Exercise
Look for the string "agent" in the data below, and copy each line that holds it.

Data records
BEGIN
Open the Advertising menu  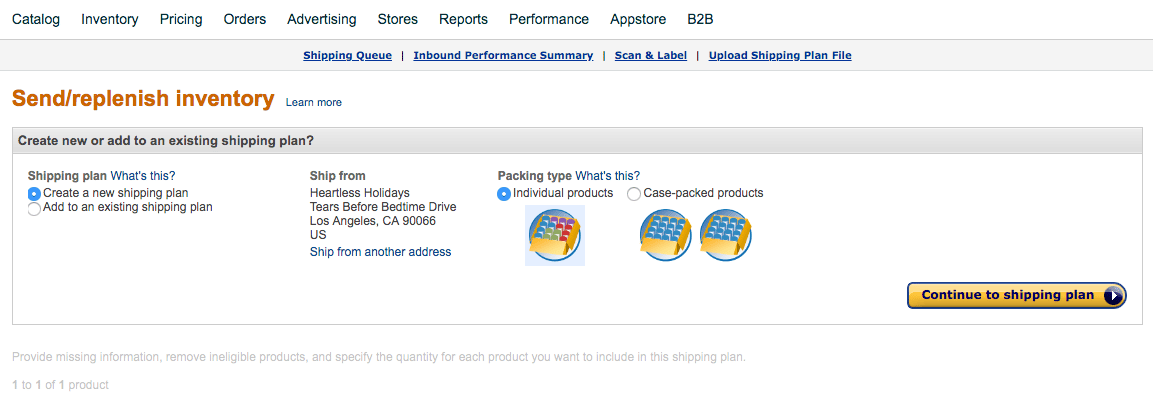point(322,20)
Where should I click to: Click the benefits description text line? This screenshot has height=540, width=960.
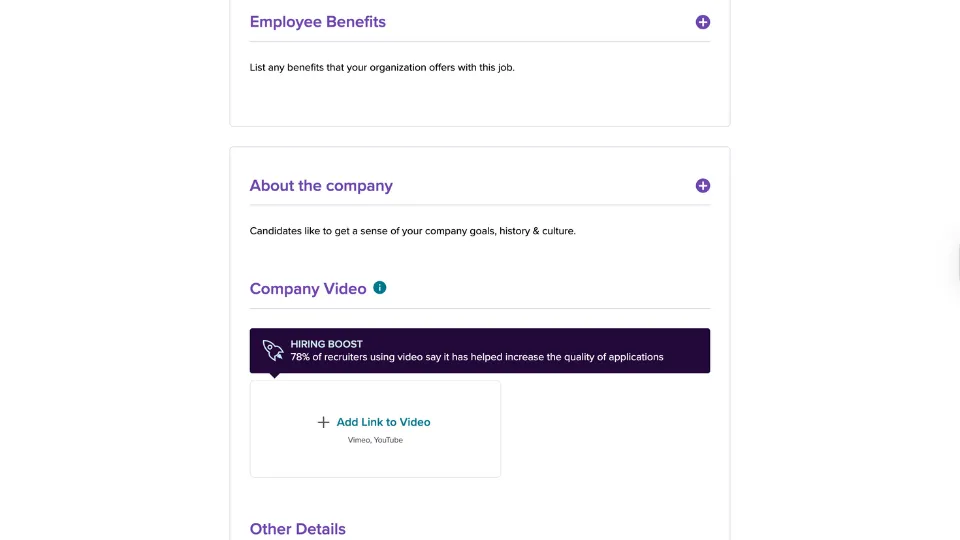[382, 68]
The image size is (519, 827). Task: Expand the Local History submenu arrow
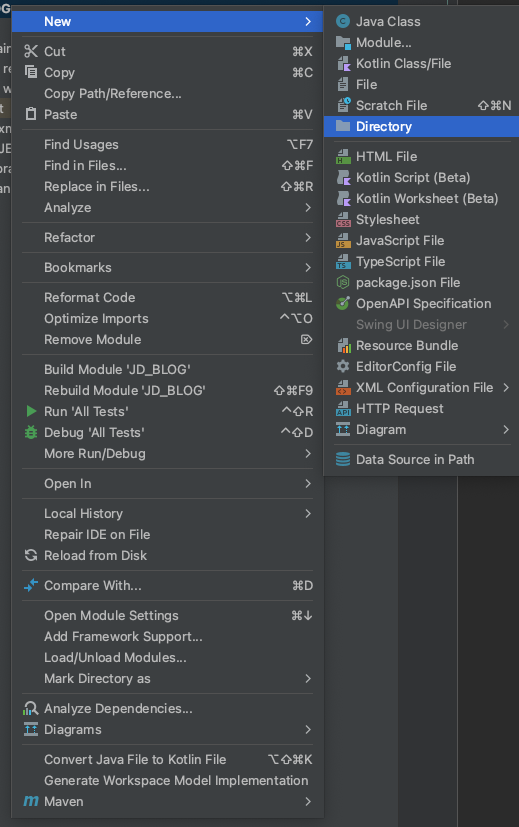coord(308,513)
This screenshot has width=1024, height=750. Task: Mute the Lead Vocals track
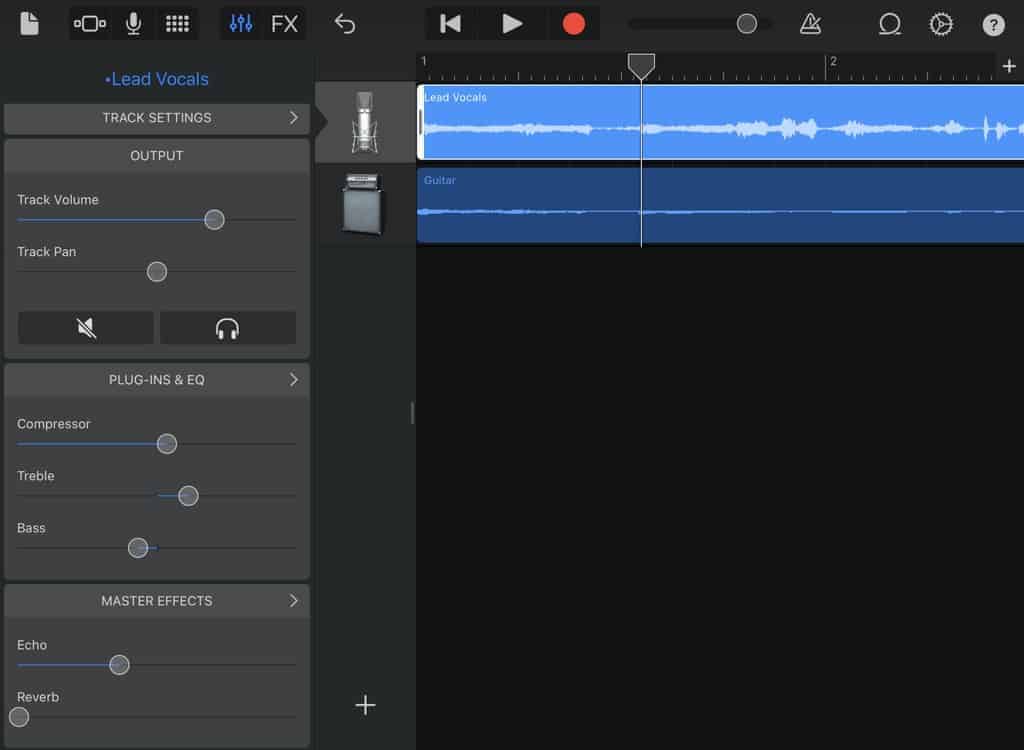(86, 328)
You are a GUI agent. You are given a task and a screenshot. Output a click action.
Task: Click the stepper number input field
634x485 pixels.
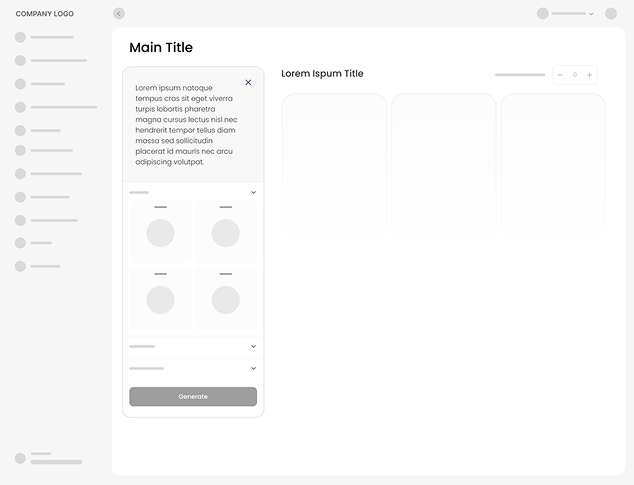point(575,75)
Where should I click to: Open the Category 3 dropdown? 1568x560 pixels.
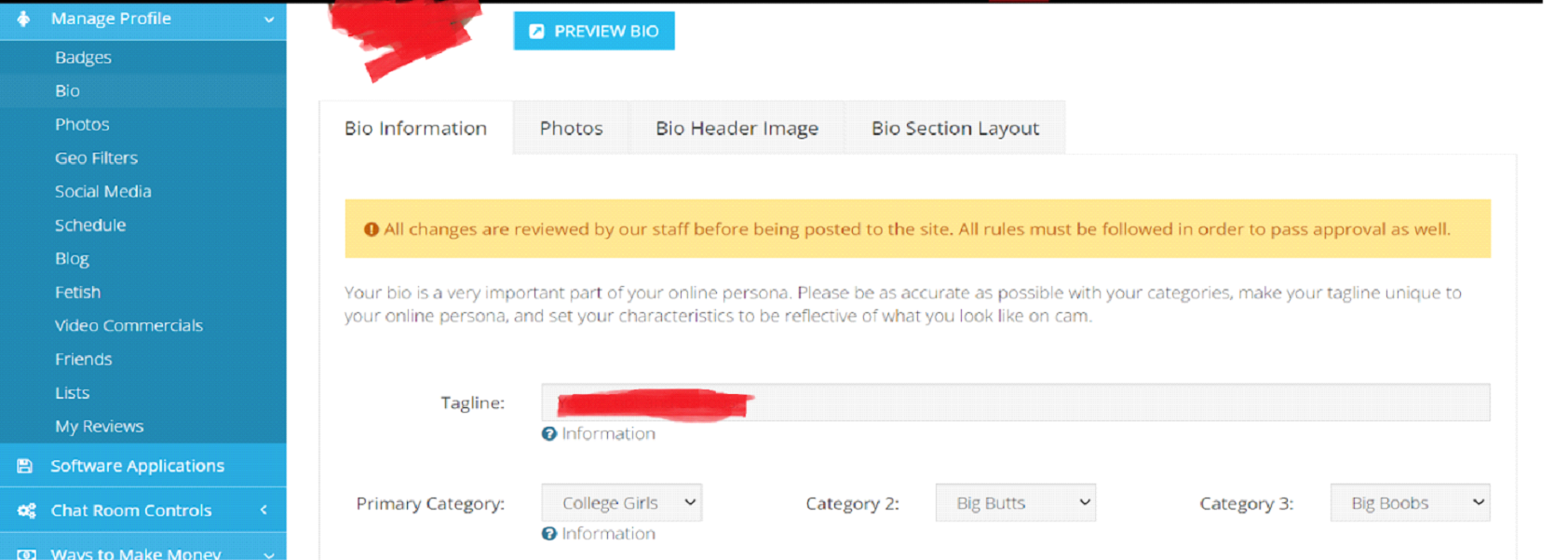coord(1410,503)
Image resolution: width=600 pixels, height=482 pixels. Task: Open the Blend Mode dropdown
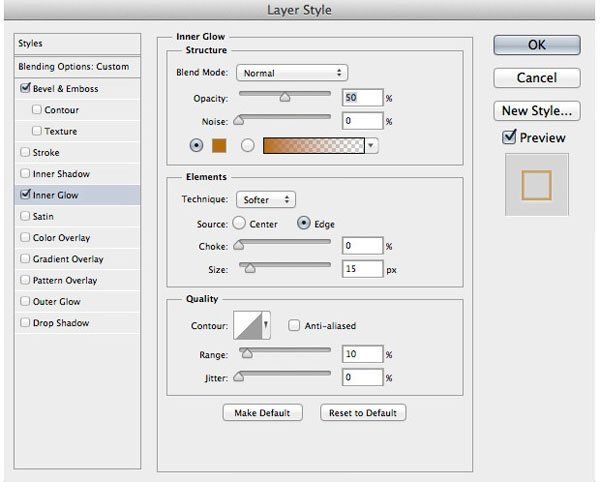[292, 73]
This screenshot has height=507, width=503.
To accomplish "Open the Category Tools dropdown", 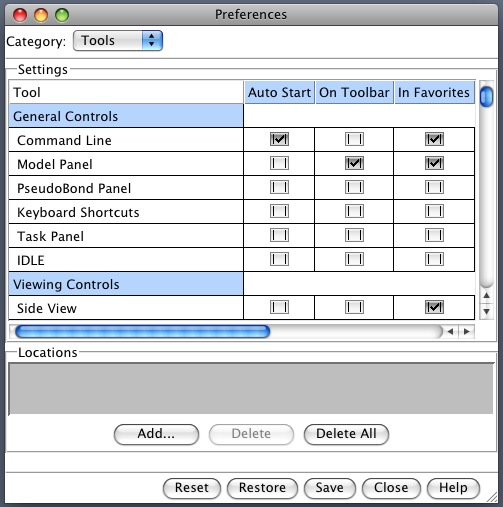I will coord(118,41).
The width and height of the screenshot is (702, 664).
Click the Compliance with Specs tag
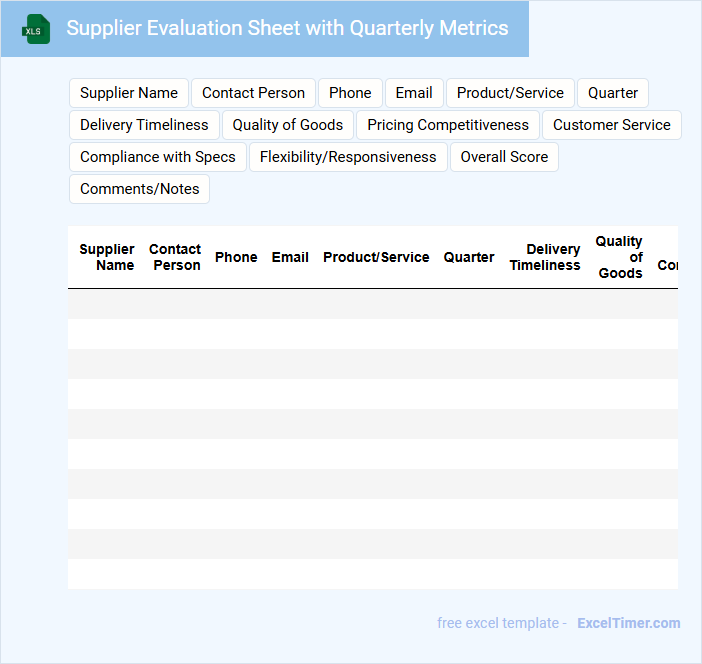pyautogui.click(x=158, y=157)
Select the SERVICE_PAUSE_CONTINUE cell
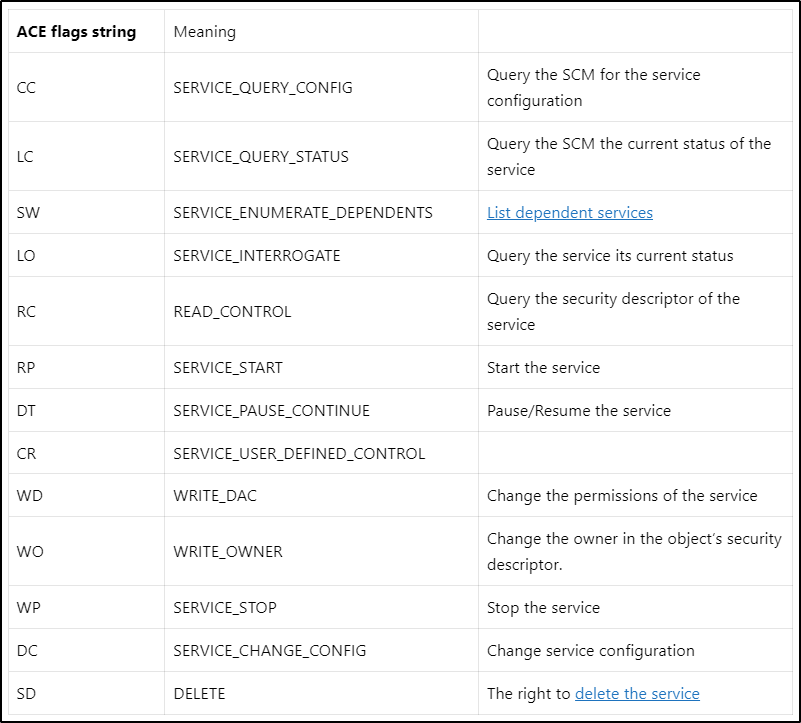Viewport: 801px width, 723px height. point(271,411)
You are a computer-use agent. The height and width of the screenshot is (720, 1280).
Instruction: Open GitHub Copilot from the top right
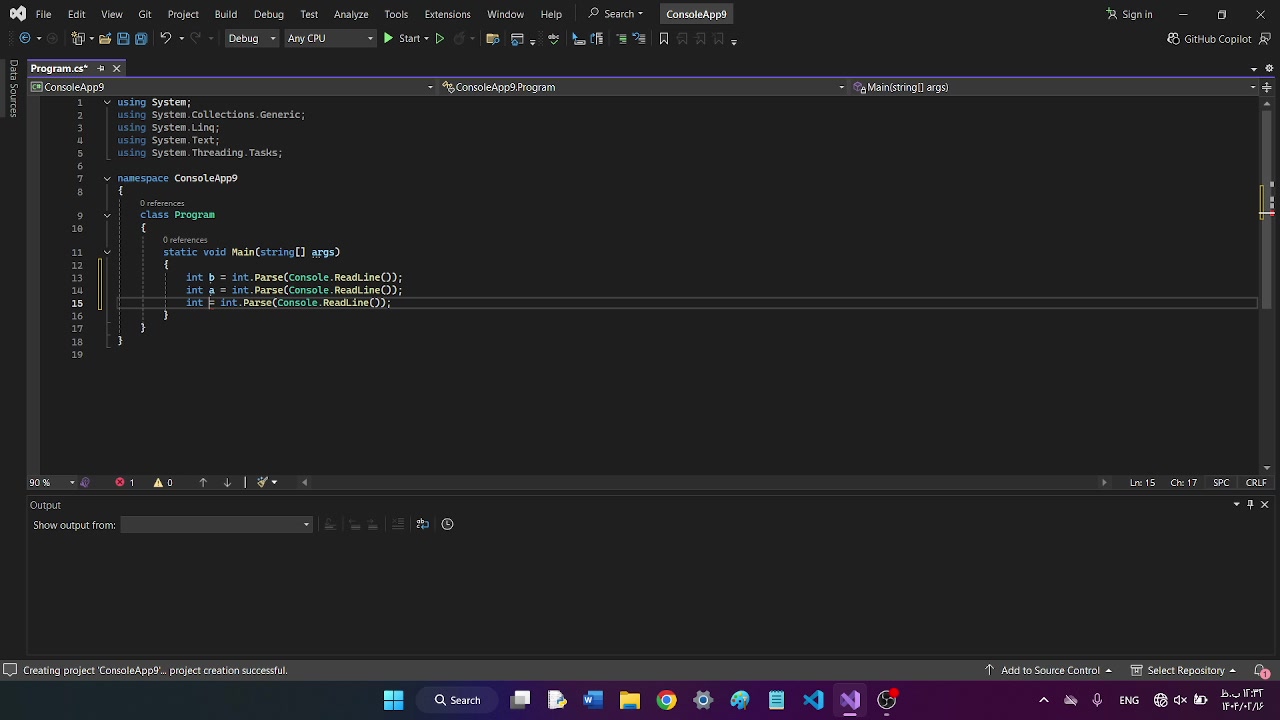pos(1209,39)
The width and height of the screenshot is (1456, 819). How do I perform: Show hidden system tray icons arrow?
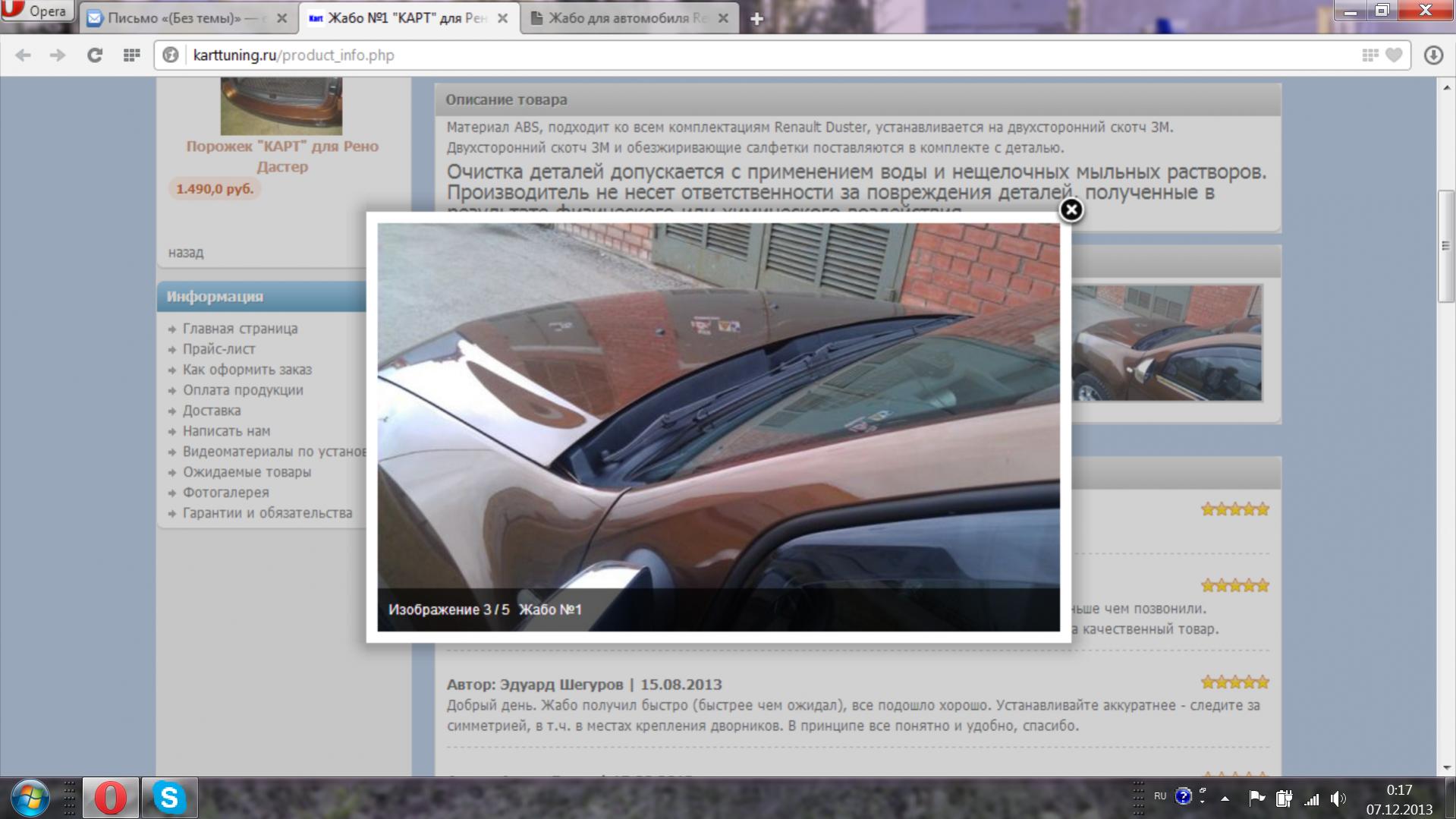pyautogui.click(x=1225, y=799)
END
Answer for the task
You are a GUI agent. You are given a task and a screenshot. Output a click action.
You are a computer-use agent. The height and width of the screenshot is (720, 1280).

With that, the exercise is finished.